The TL;DR is that a PIs job security, promotion prospects and grant funding is unfortunately based not on the quality of the research they produce, but on the prestige of the journal they publish it in. To pass probation on my position I needed a publication with Impact factor > 10 within three years of starting. To keep my job I need a so called 4* paper once every 5 years.
There are two separate costs to publishing in many journals
- Open access fees
- Page charges/article processing charges
Open access
In general there are two sorts of journals - journals that are funded by the authors paying (open access) and journals that are funded by subscribers paying (closed access). Things are muddied by the fact that most closed access journals will allow authors to pay for Open Access for their paper, while most papers are closed (so called Hybrid journals or Gold open access)
Many of us page open access fees as a moral/ethical decisions - we believe it is wrong for research, that the public has presumably paid for, either through taxes to government agencies, or through donations to charity, it in accessible to the same public, as well as inaccessible to colleagues at less well funded universities.
However, moral issues aside, almost all funders in some fields, like medical research and life sciences, now mandate open access publishing. In some cases the funder will provide a mechanism for funding open access publication.
In the UK, every 5 years there is the Research Excellence Framework assessment, where the government assess the research success of every university and gives funding on the basis of this. This can be quite a lot of money (its about 20% of my universities income i think). They make this judgement on the basis of open access papers only.
But this doesn't explain page charges.
Page charges/APC
These are a relic of the days when it cost journals for every page/colour figure you had in your paper. You'd generally get a certain number of pages or b&w figures for free and had to pay more if you wanted more or colour. This no longer applies, but journals still like to charge it as its a nice little earner.

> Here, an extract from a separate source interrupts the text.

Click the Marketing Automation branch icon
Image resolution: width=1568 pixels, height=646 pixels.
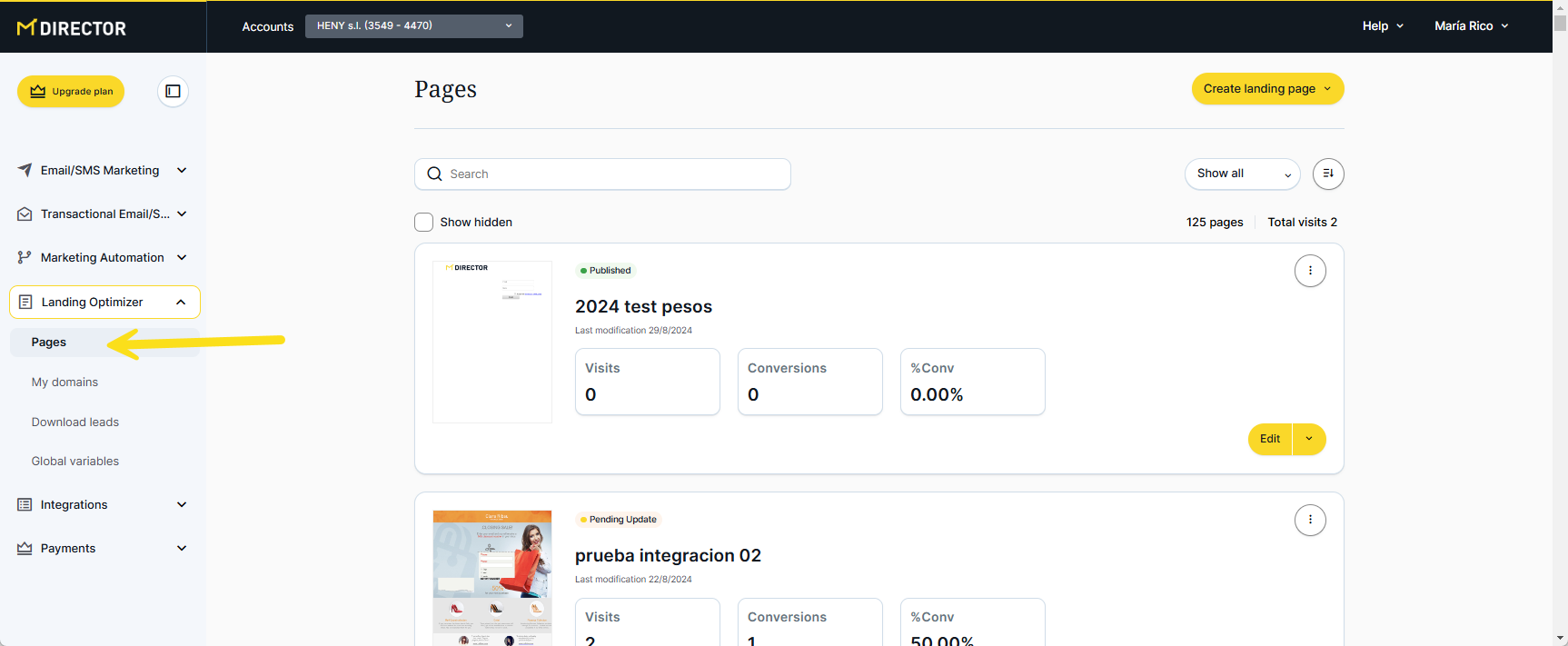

The last paper I published charged $2,500 in page charges on top of the $2,500 open access charge. Why would you publish in a journal that has such charges? All the top journals have them. For the reasons I stated at the top - as a scientists you are generally judged on where your papers are published because those judging either don't have the time, the skill or the motivation to judge you on the content of your papers - you need to publish in top journals.
Paying these fees can be a real problem - the total $5,000 for my last paper was 25% of the total none staff budget of my lab at the time. You are generally not allowed to pay this out of grant money (which begs the question, what money is there that isn't grant money?).